Ana içeriğe atla

Her Seçimde Yenilen CHP Değil, Onun Neoliberal İradesidir

Hep beraber düşünelim, şöyle bir geleceğe doğru ilerliyoruz: Beklendiği gibi Türkiye'nin bütün illerinde, İl Başkanı ve bütün yönetim ile birlikte Kurultay delegesini yazanlar, Kurultay'da Sayın Kemal Kılıçdaroğlu ve istediği listeye oy vererek PM'yi oluşturacak.

Aynı politik çizgi izlenecek ve 17 yıldan bu yana her seçimde olduğu gibi aynı sonuçlar alınacaksa, aslında yenilen ve asıl kaybeden, zaten Ak Parti ile iktidarda yer alan neo-liberalizmi CHP'nin de politik çizgisi haline getiren, Parti'nin yönetim iradesi olmayacak mı?

Ama hayır böyle olmuyor; halk yine, yeniden ve her defasında yoksulluk ve çaresizliği ile başbaşa kalırken, halkın umudu ve yol göstericisi olması gereken partiyi yönetemeyenler, bu gidişle, bir kez daha, yine, yeniden koltuklarında oturmaya devam edecekler.

Eğer bu gidiş değişmez, değiştirilmezse ve halk yine umutsuz kalacaksa, bir avuç delege yazıcının dışında CHP'de kimin hangi koltukta oturduğunun ne önemi var ki?

Bu kısır döngü kırılmalı.

CHP'nin hedefine yeniden iktidar perspektifini yerleştirmek için, değerlendirme - eleştirme özgürlüğümüzün sınırlarını sonuna kadar kullanarak, daha iyi bir yaşam arayışında, elimizdeki en makul seçenek olan siyasetin alanını genişletmeliyiz.

Bu çerçevede, 82 milyonluk nüfusunun neredeyse 80 milyonunun hayatından memnun olmadığı ülkemizde, ülkesine ve partisine umudunu yitirmemiş olanların,17 yıldan bu yana mutlak iktidar olan Ak Parti - Tayyip Erdoğan'a karşı bir kez bile seçim kazanamayan siyasi kadro ve anlayıştan, kendini sorgulama, yenileme ve politik çizgisini gözden geçirme talebi hak değil mi?

Parti içi iktidarı ellerinde bulunduranlar, parti kadrolarının yeniden oluşturulduğu şu günlerde kendi lehlerine tahkimatı aralıksız şekilde sürdürürlerken, CHP üyelerini oluşturan seçmenin yaşamı sorgulayan, arayışı süreklileştiren ve karşısına çıkan sorunları aşma kültür bilincine sahip olması, partinin bu fikri fukaralıktan kurtulması ve halkımızın geleceğinin daha iyi olacağına inancımın kuvvetli dayanaklarından.

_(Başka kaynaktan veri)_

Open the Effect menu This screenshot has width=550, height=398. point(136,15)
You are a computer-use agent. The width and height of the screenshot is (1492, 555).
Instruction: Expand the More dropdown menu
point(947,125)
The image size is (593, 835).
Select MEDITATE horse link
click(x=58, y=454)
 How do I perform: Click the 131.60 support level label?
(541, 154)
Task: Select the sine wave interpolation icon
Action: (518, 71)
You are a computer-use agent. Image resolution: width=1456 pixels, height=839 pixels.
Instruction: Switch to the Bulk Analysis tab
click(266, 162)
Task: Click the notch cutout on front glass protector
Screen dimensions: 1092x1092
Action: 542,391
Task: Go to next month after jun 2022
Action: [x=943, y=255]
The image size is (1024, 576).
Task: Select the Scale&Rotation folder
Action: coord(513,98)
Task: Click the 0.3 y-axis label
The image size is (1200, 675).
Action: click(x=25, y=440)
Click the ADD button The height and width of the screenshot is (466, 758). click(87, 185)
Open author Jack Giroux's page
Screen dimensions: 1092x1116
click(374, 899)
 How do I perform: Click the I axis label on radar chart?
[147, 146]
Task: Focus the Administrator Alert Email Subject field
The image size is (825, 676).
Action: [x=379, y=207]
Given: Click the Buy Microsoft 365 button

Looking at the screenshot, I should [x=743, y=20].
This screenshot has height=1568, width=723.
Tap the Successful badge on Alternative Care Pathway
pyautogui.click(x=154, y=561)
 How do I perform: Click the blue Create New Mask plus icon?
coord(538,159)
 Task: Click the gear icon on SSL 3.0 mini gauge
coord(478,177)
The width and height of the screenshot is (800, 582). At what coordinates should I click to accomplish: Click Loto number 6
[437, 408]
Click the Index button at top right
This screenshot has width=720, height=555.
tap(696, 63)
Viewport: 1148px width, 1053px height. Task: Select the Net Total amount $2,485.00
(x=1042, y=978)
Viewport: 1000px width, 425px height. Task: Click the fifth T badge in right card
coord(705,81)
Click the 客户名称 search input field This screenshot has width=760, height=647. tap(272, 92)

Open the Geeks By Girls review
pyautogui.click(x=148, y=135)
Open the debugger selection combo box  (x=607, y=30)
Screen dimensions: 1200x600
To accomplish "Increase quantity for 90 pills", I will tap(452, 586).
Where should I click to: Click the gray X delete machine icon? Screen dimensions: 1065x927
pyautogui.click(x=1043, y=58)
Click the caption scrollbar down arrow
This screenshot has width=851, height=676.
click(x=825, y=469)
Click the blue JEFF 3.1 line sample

Değişim, dönüşüm ve daha iyi bir gelecek umudu, siyasetin aştığı - sınırını çizdiği bu alanlarda filizlenmeli, siyasi partilerde, derneklerde, STK’larda sıkça görülen acizleştirme, itaat ve biat türü dayatmalara direnilmeli.

CHP kadrolarının oluştuğu delege seçimlerine ve oradan da örgüt oluşumlarına taşınan politiksizleştirme saldırıları, partinin geleceğini köklerinden koparma, köksüzleştirme girişimi olarak tespit edilip, şiddetle karşı konulmalı.

Türkiye'nin geleceğini şekillendirme iddiasında bulunan Parti Meclisi ve MYK'sının var olan siyasi kapasite ve siyaset anlayışı, ülke sorunlarını tespit ve çözüm iradesi oluşturmada yetersiz kalıyor. Seçim sonuçlarına da açıkça yansıyan bu açık başarısızlık ortadayken, yeni bir politik anlayış ve kadro yapılanması kaçınılmazdır.


Mevcut yöneticiler dahil, 1980 yılındaki askeri darbe sonrası oluşturulan tüm yönetimlerin içindeki farklı seslere saygı duymakla beraber, partiyi neo-lieralizmin savunucuları arasına katan, iradesini Kemal Derviş'in perçinlediği anlayış tasfiye edilerek, yeni bir politik hat oluşturulmalı.

Aydın, yurtsever ve her biri bilinçli bireylerden oluşan insan kaynağına sahip CHP’de, yukarıda çerçevelendirdiğim ve geleceği ipotek altına alacak şekilde oluşturulmaya çalışılan, ‘Ben seni seçiyorum, sen de beni seç, çünkü benim seni seçmemi sağlayan bir yukarıdaki gücü korumamız gerek’ mantık örgülü ahbap çavuş ilişkisi, örgütü politiksizleştirme, ‘itaat ve biat’ temelli kişiliksizleştirme girişimleridir.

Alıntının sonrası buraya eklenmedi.